■ **Work item**: What you give back should match the entries below character for character.

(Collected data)
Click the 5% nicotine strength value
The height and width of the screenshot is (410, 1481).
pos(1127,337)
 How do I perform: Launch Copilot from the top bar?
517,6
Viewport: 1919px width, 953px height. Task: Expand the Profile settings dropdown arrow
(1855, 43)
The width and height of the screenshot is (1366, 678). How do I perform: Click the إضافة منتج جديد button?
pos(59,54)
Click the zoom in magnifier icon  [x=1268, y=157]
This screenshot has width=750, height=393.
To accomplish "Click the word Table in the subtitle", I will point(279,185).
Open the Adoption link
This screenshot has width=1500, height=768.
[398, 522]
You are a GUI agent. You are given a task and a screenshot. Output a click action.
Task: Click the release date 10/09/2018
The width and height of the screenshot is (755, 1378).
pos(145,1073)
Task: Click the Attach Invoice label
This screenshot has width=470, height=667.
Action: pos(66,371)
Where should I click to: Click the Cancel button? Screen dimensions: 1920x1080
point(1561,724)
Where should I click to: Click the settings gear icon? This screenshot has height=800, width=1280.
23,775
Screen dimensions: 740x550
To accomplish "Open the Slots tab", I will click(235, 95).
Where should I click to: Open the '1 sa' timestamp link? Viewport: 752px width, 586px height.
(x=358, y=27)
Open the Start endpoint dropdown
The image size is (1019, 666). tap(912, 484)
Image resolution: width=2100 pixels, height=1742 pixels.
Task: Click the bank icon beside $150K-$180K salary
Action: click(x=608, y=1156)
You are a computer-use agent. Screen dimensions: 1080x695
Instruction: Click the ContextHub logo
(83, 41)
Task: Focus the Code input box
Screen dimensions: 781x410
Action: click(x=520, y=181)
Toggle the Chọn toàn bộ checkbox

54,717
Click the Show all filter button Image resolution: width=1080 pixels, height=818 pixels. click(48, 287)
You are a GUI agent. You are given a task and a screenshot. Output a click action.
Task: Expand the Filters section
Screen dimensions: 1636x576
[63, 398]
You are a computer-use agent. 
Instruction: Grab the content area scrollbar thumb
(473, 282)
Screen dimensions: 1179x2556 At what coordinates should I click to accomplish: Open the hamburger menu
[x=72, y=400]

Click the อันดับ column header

■ **Written reply**:
Click the 5% nicotine strength value
The height and width of the screenshot is (410, 1481).
pos(1127,337)
 How do I perform: Launch Copilot from the top bar?
517,6
Viewport: 1919px width, 953px height. Task: Expand the Profile settings dropdown arrow
(1855, 43)
The width and height of the screenshot is (1366, 678). How do I perform: Click the إضافة منتج جديد button?
pos(59,54)
Click the zoom in magnifier icon  [x=1268, y=157]
This screenshot has width=750, height=393.
To accomplish "Click the word Table in the subtitle", I will point(279,185).
Open the Adoption link
This screenshot has width=1500, height=768.
[398, 522]
You are a GUI agent. You are given a task and a screenshot. Output a click action.
Task: Click the release date 10/09/2018
The width and height of the screenshot is (755, 1378).
pos(145,1073)
Task: Click the Attach Invoice label
This screenshot has width=470, height=667.
Action: pos(66,371)
Where should I click to: Click the Cancel button? Screen dimensions: 1920x1080
point(1561,724)
Where should I click to: Click the settings gear icon? This screenshot has height=800, width=1280.
23,775
Screen dimensions: 740x550
To accomplish "Open the Slots tab", I will click(235, 95).
Where should I click to: Open the '1 sa' timestamp link? Viewport: 752px width, 586px height.
(x=358, y=27)
Open the Start endpoint dropdown
The image size is (1019, 666). tap(912, 484)
Image resolution: width=2100 pixels, height=1742 pixels.
Task: Click the bank icon beside $150K-$180K salary
Action: click(x=608, y=1156)
You are a computer-use agent. Screen dimensions: 1080x695
Instruction: Click the ContextHub logo
(83, 41)
Task: Focus the Code input box
Screen dimensions: 781x410
Action: click(x=520, y=181)
Toggle the Chọn toàn bộ checkbox

54,717
Click the Show all filter button Image resolution: width=1080 pixels, height=818 pixels. click(48, 287)
You are a GUI agent. You are given a task and a screenshot. Output a click action.
Task: Expand the Filters section
Screen dimensions: 1636x576
[63, 398]
You are a computer-use agent. 
Instruction: Grab the content area scrollbar thumb
(473, 282)
Screen dimensions: 1179x2556 At what coordinates should I click to accomplish: Open the hamburger menu
[x=72, y=400]

Click the อันดับ column header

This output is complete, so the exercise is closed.